The 1960 statute, Pub. L. No. 86-780, 74 Stat. 1010 (codified at I.R.C. §§ 901, 904, 1503, 6038, 6046), was entitled "An Act to amend the Internal Revenue Code of 1954 to permit taxpayers to elect an overall limitation on the foreign tax credit”; about half of the measure dealt with various aspects of the foreign tax credit.
I should point out that the Supreme Court observed that it "need not consider whether we would be warranted in disregarding these unequivocal expressions of legislative intent if the statute were so written as to permit no reasonable construction other than that urged on behalf of the taxpayer.” 369 U.S. at 504. The Court went on to say that the statute was considered to be ambiguous and that the interpretation of the identical provision of the 1939 Code “necessarily rested on what emerged from a study of the legislative history of that enactment. So too the conclusion in this case, which turns on the construction of the identical words reenacted as part of § 213 [of the 1954 Code provision], must be based on an examination of the legislative history of this provision of the 1954 Code. The Committee Reports foreclose any reading of that provision which would permit this taxpayer to take the rental payments for his Florida apartment as 'medical care’ deductions.” 369 U.S. at 504-05.
As I have said, I do not see the Government’s position in the present case as an impossible or unreasonable construction of the bare legislative text.
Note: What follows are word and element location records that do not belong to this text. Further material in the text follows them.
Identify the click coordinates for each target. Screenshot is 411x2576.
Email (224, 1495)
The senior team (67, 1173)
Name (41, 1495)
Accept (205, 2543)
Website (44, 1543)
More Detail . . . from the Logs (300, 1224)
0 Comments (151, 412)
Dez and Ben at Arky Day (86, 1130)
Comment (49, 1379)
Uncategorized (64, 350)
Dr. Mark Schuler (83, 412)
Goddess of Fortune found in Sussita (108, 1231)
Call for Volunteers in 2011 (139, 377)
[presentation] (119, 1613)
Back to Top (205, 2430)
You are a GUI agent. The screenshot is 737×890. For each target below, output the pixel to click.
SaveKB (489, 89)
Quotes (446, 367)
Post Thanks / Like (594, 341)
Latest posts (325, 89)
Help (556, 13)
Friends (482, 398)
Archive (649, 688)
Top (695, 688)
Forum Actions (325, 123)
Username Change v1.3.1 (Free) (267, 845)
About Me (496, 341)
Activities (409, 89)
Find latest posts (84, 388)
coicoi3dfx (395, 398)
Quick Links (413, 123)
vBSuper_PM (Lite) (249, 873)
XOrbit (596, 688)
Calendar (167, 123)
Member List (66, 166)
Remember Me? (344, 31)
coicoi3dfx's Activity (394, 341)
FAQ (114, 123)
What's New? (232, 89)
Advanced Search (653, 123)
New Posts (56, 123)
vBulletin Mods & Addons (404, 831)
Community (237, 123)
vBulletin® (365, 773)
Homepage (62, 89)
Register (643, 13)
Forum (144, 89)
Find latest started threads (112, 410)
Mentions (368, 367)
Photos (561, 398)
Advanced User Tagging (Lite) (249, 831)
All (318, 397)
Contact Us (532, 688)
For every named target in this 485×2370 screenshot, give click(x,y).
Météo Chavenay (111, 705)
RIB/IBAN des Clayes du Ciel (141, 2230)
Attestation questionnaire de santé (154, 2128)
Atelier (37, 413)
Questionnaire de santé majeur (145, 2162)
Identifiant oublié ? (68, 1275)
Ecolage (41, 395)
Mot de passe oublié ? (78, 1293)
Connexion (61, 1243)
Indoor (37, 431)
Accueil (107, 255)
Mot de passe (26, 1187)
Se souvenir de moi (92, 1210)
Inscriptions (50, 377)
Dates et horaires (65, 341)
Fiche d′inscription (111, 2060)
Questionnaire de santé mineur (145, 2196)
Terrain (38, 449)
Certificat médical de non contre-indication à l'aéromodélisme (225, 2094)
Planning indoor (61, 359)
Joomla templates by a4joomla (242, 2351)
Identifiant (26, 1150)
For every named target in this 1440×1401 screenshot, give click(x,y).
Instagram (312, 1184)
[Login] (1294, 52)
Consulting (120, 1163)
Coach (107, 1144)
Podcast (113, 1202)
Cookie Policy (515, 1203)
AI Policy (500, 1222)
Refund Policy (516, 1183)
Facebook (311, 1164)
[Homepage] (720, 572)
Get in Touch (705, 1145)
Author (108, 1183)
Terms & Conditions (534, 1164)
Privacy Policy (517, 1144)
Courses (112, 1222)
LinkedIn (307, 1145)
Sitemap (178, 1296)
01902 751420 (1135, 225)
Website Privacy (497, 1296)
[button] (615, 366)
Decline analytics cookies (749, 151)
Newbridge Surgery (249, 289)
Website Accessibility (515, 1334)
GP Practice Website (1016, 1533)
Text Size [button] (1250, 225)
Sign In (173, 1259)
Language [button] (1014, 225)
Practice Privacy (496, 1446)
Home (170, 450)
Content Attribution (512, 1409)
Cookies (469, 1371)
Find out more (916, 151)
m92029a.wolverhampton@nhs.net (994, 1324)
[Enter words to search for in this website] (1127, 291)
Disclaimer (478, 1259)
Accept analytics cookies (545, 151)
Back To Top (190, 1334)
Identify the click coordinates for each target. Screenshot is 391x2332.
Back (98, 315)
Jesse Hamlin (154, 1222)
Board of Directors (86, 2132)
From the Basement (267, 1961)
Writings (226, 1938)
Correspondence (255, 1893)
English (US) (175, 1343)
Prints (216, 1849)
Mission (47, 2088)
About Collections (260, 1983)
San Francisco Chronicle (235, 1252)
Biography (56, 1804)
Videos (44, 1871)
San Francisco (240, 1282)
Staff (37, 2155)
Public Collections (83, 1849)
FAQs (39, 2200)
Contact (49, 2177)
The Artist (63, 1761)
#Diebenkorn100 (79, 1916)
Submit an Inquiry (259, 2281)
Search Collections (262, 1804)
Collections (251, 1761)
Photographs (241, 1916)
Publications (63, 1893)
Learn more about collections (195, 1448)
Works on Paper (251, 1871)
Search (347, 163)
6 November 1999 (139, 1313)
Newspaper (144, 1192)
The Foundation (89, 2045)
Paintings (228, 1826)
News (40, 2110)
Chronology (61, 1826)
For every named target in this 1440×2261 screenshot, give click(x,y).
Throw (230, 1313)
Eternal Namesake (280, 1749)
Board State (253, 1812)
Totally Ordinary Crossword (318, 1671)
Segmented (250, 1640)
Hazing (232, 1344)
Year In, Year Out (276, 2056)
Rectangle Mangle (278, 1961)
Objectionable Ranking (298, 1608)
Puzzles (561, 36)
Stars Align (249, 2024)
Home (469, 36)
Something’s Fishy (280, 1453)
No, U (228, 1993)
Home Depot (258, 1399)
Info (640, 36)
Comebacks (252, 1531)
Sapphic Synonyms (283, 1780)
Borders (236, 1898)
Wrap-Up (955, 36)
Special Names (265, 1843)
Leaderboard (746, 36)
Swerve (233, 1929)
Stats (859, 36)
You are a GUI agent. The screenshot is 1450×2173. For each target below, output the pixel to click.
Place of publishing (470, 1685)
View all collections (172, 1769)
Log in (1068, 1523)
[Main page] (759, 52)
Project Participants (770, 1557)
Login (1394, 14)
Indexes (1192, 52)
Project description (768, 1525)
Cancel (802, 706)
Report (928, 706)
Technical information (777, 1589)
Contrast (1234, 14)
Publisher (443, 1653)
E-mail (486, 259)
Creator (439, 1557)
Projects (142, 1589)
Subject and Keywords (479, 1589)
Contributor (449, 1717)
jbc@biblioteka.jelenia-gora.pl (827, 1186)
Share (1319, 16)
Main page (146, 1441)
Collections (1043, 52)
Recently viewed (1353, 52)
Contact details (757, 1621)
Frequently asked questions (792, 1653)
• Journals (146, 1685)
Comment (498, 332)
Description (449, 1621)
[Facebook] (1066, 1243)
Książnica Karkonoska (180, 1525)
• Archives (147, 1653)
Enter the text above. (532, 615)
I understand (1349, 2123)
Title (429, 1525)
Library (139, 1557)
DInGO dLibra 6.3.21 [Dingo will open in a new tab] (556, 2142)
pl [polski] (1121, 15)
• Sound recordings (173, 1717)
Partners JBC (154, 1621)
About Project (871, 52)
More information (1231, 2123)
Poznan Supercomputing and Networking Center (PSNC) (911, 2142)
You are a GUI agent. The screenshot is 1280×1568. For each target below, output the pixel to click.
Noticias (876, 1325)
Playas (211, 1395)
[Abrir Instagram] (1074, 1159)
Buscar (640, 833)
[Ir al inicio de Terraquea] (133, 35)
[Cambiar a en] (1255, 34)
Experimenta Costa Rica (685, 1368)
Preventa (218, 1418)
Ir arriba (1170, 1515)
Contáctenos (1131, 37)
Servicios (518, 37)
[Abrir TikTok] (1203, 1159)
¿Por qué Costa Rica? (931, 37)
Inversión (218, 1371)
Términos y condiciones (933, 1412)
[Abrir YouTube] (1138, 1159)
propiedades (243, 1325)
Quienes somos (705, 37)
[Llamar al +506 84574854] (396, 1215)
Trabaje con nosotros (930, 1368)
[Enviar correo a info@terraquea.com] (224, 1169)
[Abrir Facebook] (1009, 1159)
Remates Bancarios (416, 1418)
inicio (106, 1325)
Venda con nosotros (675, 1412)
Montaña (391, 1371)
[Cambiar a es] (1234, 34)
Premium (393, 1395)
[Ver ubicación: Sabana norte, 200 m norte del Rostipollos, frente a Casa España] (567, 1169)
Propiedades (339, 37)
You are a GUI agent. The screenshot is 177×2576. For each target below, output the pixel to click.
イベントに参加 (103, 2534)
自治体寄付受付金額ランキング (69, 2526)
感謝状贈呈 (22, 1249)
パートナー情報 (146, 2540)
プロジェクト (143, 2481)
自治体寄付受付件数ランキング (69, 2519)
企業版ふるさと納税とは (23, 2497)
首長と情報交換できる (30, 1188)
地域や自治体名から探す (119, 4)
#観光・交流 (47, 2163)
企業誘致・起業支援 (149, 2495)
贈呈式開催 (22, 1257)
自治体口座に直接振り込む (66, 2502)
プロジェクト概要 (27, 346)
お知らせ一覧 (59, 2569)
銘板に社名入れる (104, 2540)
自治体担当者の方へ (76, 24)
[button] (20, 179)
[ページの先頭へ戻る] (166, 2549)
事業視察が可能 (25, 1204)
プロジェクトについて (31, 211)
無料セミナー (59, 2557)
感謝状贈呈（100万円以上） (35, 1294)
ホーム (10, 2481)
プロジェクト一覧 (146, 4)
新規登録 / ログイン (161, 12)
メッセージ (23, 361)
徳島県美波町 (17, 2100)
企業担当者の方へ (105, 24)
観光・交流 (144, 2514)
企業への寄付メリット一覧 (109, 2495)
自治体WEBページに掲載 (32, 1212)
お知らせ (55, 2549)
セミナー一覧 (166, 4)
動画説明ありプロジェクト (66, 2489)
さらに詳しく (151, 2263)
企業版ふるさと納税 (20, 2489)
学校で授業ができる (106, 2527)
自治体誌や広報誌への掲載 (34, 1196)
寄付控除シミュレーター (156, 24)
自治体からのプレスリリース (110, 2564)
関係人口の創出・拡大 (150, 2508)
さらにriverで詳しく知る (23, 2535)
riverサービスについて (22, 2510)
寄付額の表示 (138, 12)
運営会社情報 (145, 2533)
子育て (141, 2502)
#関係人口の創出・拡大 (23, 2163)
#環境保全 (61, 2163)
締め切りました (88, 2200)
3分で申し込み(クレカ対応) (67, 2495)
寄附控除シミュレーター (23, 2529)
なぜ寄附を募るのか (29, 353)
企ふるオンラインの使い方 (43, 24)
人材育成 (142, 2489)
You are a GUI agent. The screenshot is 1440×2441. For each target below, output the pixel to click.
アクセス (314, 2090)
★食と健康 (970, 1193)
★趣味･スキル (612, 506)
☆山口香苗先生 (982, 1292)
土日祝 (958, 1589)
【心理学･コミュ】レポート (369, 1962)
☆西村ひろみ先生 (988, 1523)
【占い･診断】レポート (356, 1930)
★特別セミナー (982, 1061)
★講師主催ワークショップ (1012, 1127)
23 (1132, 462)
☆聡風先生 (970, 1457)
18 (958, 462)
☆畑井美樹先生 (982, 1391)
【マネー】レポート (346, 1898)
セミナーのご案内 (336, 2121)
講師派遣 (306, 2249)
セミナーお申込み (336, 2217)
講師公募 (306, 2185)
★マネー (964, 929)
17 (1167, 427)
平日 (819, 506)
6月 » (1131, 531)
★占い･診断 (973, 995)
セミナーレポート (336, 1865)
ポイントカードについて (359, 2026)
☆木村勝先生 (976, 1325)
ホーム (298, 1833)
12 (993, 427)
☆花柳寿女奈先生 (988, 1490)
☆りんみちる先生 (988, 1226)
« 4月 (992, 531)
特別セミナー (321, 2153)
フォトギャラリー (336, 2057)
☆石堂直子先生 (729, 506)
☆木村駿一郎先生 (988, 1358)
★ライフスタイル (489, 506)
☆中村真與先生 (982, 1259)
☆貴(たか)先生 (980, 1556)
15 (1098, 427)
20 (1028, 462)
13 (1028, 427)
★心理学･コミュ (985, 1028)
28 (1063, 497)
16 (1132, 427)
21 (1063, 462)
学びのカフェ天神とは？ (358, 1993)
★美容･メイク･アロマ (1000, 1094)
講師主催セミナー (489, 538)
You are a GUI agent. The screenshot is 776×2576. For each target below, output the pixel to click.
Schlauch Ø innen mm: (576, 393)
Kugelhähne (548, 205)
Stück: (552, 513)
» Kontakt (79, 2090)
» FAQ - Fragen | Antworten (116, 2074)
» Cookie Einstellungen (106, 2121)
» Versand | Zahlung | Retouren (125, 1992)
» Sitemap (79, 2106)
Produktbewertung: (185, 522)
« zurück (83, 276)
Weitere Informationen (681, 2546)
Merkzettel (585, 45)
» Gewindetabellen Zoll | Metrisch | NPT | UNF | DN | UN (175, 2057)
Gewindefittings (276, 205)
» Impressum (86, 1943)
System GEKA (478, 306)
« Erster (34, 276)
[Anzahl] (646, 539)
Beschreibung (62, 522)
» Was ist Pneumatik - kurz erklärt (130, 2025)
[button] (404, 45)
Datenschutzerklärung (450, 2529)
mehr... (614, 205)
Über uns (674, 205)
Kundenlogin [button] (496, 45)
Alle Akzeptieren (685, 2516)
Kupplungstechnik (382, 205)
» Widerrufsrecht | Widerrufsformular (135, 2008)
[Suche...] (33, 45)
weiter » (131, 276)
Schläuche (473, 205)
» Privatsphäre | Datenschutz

The majority views the matter otherwise but fails to take account of the significant fact that our Bank of America decision reached its conclusion only after considering the pre-1960 legislative history and IRS policy (including a Treasury Regulation), in addition to the text of the legislation. The court said: "So if we had only the 1954 language and history of section 901 before us, we would have little difficulty in reading the statute to allow 10 years to change a choice — particularly in view of the administrative [IRS] policy.” Bank of America v. United States, 180 Ct. Cl. 111, 118, 377 F. 2d 575, 579 (1967) (emphasis added). It is clear that more than the bare text was weighed in our evaluation.